▸ **Your assignment**
Would you please print exactly the lines that run from the one with "Stop the CPU Multi Core test" to the last line of the data, both included, without any pictures?

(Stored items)
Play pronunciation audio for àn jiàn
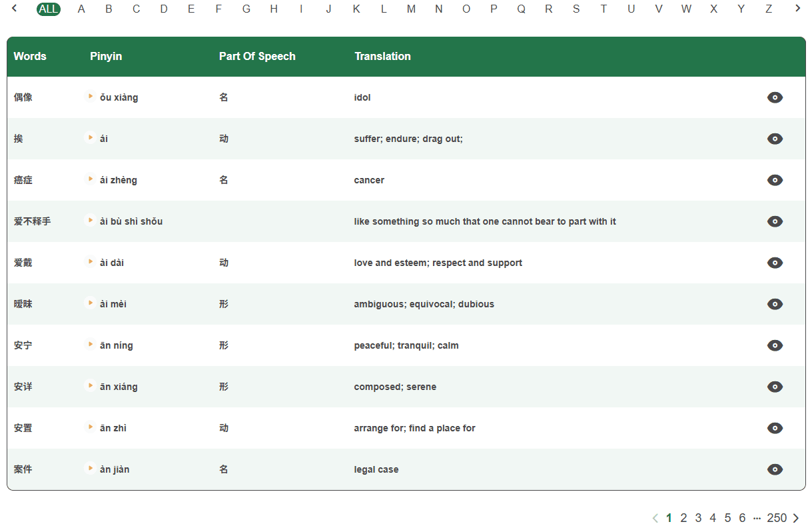The image size is (812, 524). pyautogui.click(x=90, y=469)
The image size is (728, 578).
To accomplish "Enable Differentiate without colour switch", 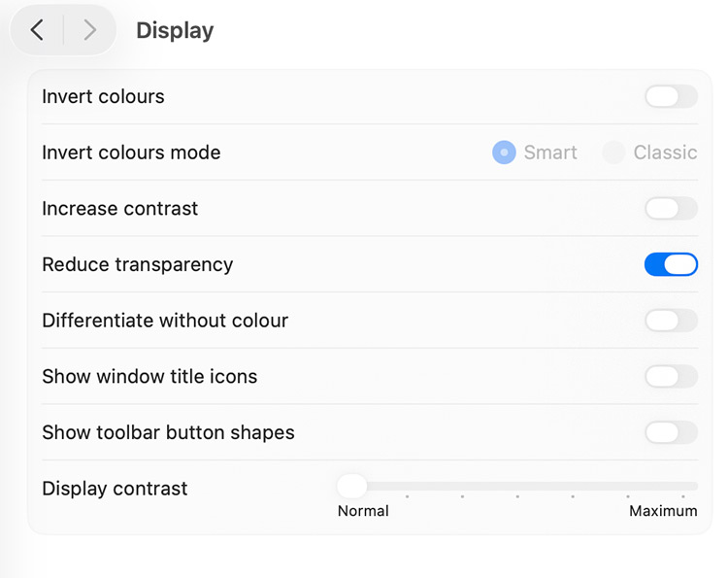I will point(671,321).
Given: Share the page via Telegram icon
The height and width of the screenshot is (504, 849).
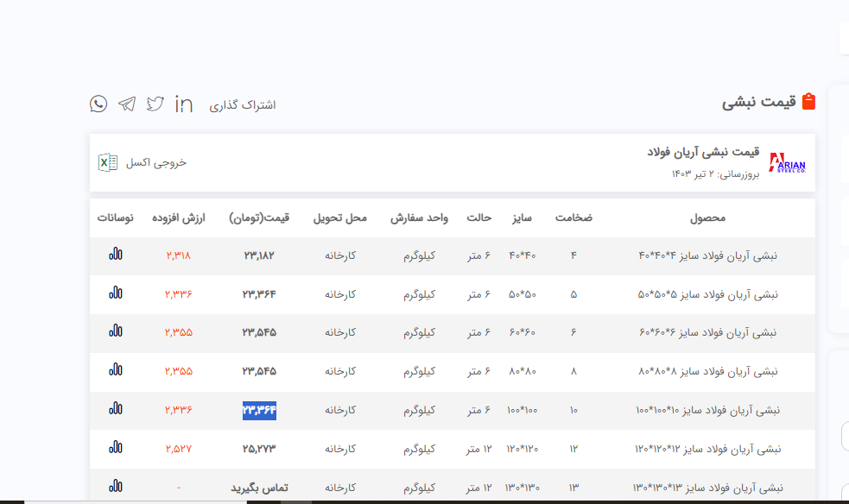Looking at the screenshot, I should pyautogui.click(x=127, y=104).
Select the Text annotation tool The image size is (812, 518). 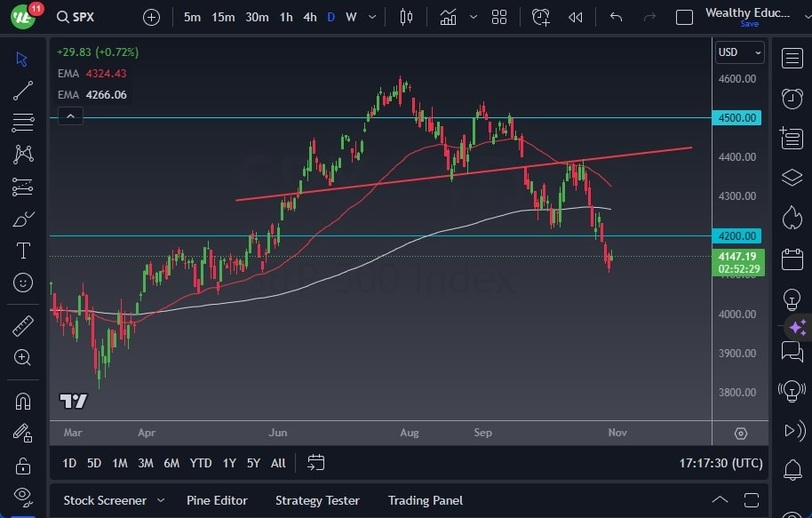(x=22, y=251)
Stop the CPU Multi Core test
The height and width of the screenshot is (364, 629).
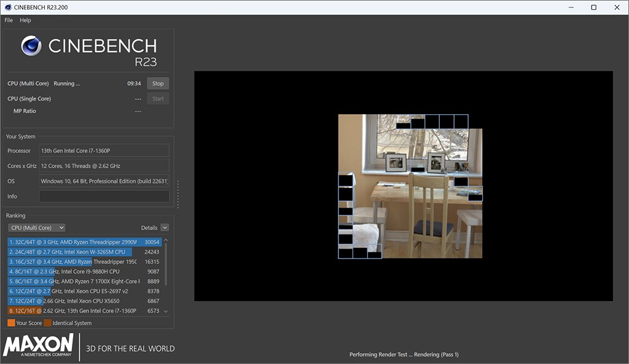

▸ **Response to the task**
Stop the CPU Multi Core test
The height and width of the screenshot is (364, 629).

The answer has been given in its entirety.